ParadeDB is highly optimized for quickly returning the Top N results out of the index. In SQL, this means queries that contain an ORDER BY...LIMIT
:
SELECT description , rating, category
FROM mock_items
WHERE description || | 'running shoes'
ORDER BY rating
LIMIT 5 ;
In order for a Top N query to be executed by ParadeDB vs. vanilla Postgres, all of the following conditions must be met:
All ORDER BY
fields must be indexed. If they are text fields, they must use the literal tokenizer .
At least one ParadeDB text search operator must be present at the same level as the ORDER BY...LIMIT
.
The query must have a LIMIT
.
With the exception of lower
, ordering by expressions is not supported — only the raw fields themselves.
To verify that ParadeDB is executing the Top N, look for a Custom Scan
with a TopNScanExecState
in the EXPLAIN
output:
EXPLAIN SELECT description , rating, category
FROM mock_items
WHERE description || | 'running shoes'
ORDER BY rating
LIMIT 5 ;
QUERY PLAN
-----------------------------------------------------------------------------------------------------------------------------------------------------------------------------------------------------------------
Limit (cost=10.00..10.02 rows=3 width=552)

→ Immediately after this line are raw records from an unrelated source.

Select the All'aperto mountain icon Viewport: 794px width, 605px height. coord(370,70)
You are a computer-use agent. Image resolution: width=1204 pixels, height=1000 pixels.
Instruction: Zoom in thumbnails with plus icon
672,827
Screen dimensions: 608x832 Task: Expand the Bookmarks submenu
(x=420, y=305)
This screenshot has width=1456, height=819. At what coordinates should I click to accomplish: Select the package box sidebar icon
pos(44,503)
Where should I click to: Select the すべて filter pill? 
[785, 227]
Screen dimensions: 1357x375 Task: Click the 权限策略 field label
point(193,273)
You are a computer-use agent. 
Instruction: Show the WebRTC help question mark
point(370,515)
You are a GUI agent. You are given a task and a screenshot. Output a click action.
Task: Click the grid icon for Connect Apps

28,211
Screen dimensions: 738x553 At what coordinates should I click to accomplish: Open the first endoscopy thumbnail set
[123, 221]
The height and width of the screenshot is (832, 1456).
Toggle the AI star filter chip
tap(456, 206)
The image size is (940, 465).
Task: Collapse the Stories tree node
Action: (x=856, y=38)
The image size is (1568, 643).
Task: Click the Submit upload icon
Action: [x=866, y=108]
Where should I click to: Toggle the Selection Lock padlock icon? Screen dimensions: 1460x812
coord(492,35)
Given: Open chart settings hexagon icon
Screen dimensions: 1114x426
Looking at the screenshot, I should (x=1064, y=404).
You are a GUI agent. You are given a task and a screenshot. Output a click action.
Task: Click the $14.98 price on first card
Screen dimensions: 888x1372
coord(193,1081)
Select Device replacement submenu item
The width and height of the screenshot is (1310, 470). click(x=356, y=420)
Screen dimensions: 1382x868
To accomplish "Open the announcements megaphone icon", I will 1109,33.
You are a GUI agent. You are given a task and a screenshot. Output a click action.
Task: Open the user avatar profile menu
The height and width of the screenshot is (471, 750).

-> Custom Scan (ParadeDB Scan) on mock_items (cost=10.00..10.02 rows=3 width=552)
Table: mock_items
Index: search_idx
Segment Count: 1
Exec Method: TopNScanExecState
Scores: false
TopN Order By: rating asc
TopN Limit: 5
Tantivy Query: {"with_index":{"query":{"match":{"field":"description", "value":"running shoes", "tokenizer":null, "distance":null, "transposition_cost_one":null, "prefix":null, "conjunction_mode":false}}}}
(10 rows)
If any of the above conditions are not met, the query cannot be fully optimized and you will not see a TopNScanExecState
in the EXPLAIN
output.
Tiebreaker Sorting
To guarantee stable sorting in the event of a tie, additional columns can be provided to ORDER BY
:
SELECT description , rating, category
FROM mock_items
WHERE description || | 'running shoes'
ORDER BY rating, id
LIMIT 5 ;
ParadeDB is currently able to handle 3 ORDER BY
columns. If there are more
than 3 columns, the ORDER BY
will not be efficiently executed by ParadeDB.
Sorting by Text
If a text field is present in the ORDER BY
clause, it must be indexed with the literal tokenizer.
The reason is that the literal tokenizer preserves the original text, which is necessary for accurate sorting.
Sorting by lowercase text using lower(<text_field>)
is also supported. To enable this, first ensure that lower(<text_field>)
is indexed with the literal tokenizer.
See indexing expressions for more information.
CREATE INDEX search_idx ON mock_items
USING bm25 (id, ( lower ( description ):: pdb . literal ))
WITH (key_field = 'id' );
This allows sorting by lowercase to be optimized.
SELECT description , rating, category
FROM mock_items
WHERE description || | 'sleek running shoes'
ORDER BY lower ( description )
LIMIT 5 ;